Black Lives Matter, ACLU say SPD ambushed peaceful demonstrators
The City of Seattle “willfully and brazenly violated the preliminary injunction.” That’s how the ACLU of Washington and other lawyers for Black Lives Matter demonstrators opened their statement to Federal Judge Richard Jones in their motion calling on the court to find the city in contempt.
“The lawyers claim Seattle Police ambushed peaceful protesters with a level of violence that surpasses that seen in early June,” the attorneys wrote in the court filing.
When Black Lives Matter Seattle-King County and several protesters first sued the city of Seattle and SPD last month over SPD’s use of crowd control weapons in early June protests, Judge Jones issued a temporary restraining order that’s now a preliminary injunction barring SPD from indiscriminate use of tear gas, pepper spray, or other crowd control weapons against anyone engaging in peaceful protests or demonstrations.
However, the judge made clear the order did not block individual officers from using blast balls, flash-bangs, pepper spray, rubber or foam tipped bullets or other projectiles to take “necessary, reasonable, proportional, and targeted action to protect against a specific imminent threat of physical harm to themselves or identifiable others or to respond to specific acts of violence or destruction of property.”
The new motion claims officers brazenly violated that order, hitting many peaceful protesters with blast balls, pepper spray, and blunt force objects when police indiscriminately used those weapons against the crowd.
“We saw the SPD again just unleash a massive hailstorm of these really violent weapons, and it resulted in some pretty gruesome injuries among protesters and other people who were there,” said Molly Tack-Hooper, senior staff attorney at the ACLU of Washington.
Lawyers also point to others who suffered injuries at the hands of police during Saturday’s riot, to journalists who were trampled, medics who were maced while trying to help patients, and legal observers shot at close range with projectiles.
“We’ve got pictures of people with cuts and bruises and chemical burns and welts, who all said that they weren’t doing anything, they weren’t provoking the police in any way,” Tack-Hooper said. “And then with no warning, the police just launched what felt like an assault.”
They note the city will argue SPD’s actions were necessary to defend against explosives, bottles, and other items hurled at officers, but say that shouldn’t hold up since the judge already found “it is unconstitutional to use force against an entire crowd because of the actions of a few specific protesters who individually pose a threat” in his original order.

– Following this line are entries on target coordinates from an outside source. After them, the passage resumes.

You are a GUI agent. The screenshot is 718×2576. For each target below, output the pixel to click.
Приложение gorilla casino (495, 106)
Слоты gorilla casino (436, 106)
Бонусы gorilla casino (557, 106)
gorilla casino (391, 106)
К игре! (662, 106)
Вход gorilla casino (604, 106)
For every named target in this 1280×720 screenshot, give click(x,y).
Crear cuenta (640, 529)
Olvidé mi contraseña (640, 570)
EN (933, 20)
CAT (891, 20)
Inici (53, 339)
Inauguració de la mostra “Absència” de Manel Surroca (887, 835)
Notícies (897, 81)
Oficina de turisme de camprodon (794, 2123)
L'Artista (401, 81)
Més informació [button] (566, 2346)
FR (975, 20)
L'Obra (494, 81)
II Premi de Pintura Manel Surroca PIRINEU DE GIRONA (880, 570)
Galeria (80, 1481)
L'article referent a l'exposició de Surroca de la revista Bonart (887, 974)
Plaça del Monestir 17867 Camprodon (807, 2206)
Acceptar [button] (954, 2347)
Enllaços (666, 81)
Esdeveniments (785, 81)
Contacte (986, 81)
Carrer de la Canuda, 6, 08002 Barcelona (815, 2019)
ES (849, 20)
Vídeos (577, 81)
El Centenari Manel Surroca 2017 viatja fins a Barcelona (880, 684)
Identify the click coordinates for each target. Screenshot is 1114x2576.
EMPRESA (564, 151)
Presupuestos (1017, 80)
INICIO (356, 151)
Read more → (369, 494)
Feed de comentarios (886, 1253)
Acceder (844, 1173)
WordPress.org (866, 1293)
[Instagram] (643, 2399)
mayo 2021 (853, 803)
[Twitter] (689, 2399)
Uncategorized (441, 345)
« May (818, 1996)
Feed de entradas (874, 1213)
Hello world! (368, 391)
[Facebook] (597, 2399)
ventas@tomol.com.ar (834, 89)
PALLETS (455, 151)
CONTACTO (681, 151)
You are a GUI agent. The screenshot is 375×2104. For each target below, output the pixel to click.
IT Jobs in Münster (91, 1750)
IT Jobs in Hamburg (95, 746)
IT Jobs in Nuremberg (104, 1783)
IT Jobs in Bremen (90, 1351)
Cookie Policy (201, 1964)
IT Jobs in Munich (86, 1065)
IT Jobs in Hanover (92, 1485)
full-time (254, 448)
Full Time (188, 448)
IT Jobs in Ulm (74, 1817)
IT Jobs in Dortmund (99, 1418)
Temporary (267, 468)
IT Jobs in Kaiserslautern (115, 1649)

The filing includes some two dozen declarations from demonstrators who lawyers tell the judge describe “horrific detail” of SPD’s violations, including one woman they say was knocked to the ground and suffered first and second degree burns when cops ten rows back from the line lobbed blast balls indiscriminately into the crowd.
“We have statements from witnesses who said that they were helping somebody up and sprayed in the face with Mace, and continually sprayed until their underwear were soaked and the Mace was dripping down their body and they couldn’t see,” Tack-Hooper said.
On Tuesday, Judge Jones ordered the city of Seattle to respond to the motion by noon Wednesday, July 29. Oral arguments are scheduled for Thursday, July 30.
The legal action over the injunction comes as the city, SPD, and other consent decree parties face a Sunday deadline to deliver impact statements to Judge James Robart about how that ordinance, which he temporarily blocked late Friday, will impact the consent decree and SPD policy.
Robart’s temporary injunction on the city’s new law violates the consent decree according to the Justice Department.
Judge Jones’ injunction on the weapons is in effect through September 30. That one allows SPD to use the crowd control tactics in certain circumstances, while the new city ordinance does not.
Seattle Police Chief Carmen Best has said banning their use altogether puts officers and the public at risk.